▶ **Collected data**:
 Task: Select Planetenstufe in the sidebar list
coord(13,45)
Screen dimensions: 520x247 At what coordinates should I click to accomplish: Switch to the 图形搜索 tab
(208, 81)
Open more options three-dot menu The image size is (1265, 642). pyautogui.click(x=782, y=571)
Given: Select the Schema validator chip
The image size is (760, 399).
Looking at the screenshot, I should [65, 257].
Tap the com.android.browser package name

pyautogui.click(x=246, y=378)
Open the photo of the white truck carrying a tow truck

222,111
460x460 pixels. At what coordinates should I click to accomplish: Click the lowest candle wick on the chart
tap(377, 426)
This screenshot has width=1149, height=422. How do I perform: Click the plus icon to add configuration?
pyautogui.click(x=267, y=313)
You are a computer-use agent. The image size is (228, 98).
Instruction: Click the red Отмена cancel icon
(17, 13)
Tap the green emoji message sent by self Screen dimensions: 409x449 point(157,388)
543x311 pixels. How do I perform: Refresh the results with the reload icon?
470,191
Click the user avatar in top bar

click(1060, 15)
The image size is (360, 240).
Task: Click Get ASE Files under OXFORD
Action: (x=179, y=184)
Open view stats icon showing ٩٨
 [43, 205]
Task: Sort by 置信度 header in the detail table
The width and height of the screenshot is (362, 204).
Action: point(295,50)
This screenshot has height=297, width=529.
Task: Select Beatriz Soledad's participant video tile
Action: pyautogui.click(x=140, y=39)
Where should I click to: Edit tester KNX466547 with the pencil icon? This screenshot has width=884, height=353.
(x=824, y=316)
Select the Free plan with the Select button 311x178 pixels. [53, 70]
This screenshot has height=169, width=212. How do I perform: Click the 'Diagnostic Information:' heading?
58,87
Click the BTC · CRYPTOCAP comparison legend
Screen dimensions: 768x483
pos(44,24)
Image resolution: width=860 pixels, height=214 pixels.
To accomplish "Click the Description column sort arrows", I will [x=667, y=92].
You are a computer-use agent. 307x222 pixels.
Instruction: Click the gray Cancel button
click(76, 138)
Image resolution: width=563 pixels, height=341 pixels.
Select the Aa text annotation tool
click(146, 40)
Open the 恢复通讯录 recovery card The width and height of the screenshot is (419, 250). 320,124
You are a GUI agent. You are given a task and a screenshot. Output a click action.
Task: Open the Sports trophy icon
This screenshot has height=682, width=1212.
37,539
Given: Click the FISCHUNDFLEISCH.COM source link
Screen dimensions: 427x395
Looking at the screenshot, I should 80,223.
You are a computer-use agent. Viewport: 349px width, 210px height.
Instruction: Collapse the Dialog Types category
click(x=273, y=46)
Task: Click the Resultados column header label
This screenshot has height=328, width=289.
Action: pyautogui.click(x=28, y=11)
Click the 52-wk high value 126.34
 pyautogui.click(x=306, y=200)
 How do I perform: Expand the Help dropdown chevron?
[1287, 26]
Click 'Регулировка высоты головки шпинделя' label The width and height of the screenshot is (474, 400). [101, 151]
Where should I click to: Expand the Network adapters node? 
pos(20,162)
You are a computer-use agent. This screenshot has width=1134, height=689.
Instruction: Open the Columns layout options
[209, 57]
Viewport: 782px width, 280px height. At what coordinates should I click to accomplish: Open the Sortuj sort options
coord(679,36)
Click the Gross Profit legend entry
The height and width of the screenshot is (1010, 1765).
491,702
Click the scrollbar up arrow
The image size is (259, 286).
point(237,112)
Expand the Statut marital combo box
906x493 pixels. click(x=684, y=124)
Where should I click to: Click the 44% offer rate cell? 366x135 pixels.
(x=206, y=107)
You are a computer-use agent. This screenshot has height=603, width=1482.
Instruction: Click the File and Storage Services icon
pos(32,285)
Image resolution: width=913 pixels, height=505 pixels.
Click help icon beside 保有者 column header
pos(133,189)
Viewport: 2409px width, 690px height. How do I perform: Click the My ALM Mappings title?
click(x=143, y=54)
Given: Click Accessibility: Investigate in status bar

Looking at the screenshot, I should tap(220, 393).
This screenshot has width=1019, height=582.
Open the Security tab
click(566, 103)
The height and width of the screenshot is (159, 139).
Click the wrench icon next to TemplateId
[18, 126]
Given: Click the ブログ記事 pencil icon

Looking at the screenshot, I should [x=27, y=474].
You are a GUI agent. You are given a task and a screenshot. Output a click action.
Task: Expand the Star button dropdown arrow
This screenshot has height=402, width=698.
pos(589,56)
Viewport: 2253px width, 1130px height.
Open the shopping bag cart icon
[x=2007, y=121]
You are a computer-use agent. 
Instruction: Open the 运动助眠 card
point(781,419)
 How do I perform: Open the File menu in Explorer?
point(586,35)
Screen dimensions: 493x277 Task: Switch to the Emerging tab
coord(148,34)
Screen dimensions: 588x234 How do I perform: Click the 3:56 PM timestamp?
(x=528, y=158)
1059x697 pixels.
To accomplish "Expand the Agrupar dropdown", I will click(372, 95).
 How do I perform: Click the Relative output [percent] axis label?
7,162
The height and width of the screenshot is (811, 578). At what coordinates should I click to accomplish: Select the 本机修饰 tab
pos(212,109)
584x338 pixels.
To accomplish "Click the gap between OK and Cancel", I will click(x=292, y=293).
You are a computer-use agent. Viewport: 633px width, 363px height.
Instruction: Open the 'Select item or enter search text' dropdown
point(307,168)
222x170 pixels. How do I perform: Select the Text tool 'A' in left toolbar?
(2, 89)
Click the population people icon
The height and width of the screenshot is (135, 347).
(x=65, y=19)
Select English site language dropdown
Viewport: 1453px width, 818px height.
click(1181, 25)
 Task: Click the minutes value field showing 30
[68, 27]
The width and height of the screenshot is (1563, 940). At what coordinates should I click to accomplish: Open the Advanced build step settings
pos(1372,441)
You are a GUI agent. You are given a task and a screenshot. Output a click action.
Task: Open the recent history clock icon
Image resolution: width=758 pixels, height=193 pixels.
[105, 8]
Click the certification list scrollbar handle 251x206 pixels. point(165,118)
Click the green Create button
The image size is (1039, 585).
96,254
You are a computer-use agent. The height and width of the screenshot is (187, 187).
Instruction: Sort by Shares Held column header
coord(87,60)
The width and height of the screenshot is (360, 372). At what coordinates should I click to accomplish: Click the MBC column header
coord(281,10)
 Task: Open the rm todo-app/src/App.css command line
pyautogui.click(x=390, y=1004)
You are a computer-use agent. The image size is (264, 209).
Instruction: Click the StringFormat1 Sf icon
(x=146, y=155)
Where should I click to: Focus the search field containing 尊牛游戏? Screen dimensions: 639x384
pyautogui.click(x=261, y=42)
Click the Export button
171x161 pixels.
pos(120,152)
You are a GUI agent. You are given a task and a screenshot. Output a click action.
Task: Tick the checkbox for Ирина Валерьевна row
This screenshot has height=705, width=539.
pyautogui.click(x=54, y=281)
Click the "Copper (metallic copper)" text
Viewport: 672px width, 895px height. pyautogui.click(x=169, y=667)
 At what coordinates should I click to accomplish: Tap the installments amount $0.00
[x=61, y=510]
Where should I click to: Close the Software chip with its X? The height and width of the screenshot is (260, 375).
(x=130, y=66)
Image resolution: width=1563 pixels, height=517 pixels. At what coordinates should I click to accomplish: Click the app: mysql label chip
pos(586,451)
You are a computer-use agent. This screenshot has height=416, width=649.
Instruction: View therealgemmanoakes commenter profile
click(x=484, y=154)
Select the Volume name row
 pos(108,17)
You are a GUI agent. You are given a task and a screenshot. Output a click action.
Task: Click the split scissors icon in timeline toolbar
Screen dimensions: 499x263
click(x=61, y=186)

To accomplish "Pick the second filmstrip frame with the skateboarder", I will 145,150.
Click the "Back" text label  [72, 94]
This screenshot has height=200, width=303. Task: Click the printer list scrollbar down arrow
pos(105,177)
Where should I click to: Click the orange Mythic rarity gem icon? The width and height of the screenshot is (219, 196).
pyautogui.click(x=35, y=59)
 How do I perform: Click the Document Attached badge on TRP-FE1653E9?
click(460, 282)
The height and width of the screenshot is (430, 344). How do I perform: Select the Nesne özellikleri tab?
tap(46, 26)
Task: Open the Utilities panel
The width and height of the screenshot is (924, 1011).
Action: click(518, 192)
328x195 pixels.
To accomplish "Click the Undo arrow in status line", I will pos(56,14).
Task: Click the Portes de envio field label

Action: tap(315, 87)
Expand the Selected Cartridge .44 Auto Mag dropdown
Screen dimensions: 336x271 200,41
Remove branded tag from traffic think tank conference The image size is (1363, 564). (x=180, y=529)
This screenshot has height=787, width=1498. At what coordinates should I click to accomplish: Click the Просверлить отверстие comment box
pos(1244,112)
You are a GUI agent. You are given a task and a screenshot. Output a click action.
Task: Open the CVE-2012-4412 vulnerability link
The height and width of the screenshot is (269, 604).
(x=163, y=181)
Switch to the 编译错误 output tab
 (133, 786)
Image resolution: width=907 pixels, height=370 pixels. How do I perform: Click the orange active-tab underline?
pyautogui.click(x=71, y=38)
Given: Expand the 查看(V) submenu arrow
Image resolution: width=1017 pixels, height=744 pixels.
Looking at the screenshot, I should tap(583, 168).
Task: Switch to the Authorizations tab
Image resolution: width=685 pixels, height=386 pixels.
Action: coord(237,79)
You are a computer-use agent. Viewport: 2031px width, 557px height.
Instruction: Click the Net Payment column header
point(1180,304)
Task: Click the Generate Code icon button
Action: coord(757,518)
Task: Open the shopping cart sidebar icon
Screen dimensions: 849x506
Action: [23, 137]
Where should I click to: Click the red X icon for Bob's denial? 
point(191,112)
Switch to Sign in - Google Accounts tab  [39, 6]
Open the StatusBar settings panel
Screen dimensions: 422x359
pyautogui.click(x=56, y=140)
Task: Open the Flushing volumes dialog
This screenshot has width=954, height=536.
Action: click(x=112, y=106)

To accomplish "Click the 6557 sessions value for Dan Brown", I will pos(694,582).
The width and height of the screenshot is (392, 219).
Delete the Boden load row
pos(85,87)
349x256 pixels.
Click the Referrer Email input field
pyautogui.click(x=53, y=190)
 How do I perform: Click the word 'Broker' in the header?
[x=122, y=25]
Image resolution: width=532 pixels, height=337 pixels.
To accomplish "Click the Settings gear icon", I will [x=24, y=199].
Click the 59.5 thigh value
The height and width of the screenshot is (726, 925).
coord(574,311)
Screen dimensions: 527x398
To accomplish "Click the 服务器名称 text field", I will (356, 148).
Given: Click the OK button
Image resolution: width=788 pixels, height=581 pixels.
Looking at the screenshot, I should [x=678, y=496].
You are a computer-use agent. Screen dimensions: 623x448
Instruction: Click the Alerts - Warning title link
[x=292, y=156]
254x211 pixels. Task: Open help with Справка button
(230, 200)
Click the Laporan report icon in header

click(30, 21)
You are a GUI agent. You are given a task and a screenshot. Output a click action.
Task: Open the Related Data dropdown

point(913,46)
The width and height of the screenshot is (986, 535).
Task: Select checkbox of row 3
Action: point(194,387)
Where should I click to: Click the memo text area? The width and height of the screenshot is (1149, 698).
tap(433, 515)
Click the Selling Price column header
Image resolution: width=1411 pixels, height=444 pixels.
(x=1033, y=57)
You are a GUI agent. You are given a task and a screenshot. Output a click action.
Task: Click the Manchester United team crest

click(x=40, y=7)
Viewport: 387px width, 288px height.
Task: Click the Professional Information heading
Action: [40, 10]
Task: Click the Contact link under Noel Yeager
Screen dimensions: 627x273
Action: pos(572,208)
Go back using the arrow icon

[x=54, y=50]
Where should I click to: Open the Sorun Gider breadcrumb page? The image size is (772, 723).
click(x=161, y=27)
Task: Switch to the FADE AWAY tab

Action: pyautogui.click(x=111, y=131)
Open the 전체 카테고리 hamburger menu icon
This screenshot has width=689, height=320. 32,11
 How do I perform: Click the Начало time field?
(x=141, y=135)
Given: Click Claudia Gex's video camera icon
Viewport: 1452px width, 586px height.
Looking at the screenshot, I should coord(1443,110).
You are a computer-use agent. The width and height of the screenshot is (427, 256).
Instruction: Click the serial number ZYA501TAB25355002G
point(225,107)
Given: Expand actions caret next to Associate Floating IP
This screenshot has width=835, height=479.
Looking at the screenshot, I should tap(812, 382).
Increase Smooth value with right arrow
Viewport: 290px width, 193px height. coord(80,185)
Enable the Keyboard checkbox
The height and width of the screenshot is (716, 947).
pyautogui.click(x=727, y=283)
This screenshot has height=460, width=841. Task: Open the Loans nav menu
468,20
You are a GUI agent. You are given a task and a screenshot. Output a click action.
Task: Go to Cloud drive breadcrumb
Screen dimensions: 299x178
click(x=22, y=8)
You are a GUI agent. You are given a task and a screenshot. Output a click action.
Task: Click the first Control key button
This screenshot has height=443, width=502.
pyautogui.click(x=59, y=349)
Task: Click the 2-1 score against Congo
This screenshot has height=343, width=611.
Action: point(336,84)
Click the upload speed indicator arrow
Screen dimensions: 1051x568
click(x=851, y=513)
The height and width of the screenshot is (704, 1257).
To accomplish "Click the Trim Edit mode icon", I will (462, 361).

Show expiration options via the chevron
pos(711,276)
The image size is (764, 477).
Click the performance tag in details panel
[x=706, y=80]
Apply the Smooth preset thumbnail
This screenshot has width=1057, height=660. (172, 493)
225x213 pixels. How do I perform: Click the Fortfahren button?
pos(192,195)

▶ **BRIEF**: Check each line above for the string "will" and return those that contain it.

▶ **RESPONSE TO THE TASK**:
To accomplish "Click the Description column sort arrows", I will [x=667, y=92].
To accomplish "Expand the Agrupar dropdown", I will click(372, 95).
To accomplish "Click the gap between OK and Cancel", I will click(x=292, y=293).
To accomplish "Pick the second filmstrip frame with the skateboarder", I will 145,150.
To accomplish "Click the Undo arrow in status line", I will pos(56,14).
To accomplish "Click the 6557 sessions value for Dan Brown", I will pos(694,582).
To accomplish "Click the Settings gear icon", I will [x=24, y=199].
To accomplish "Click the 服务器名称 text field", I will (356, 148).
To accomplish "Click the Trim Edit mode icon", I will (462, 361).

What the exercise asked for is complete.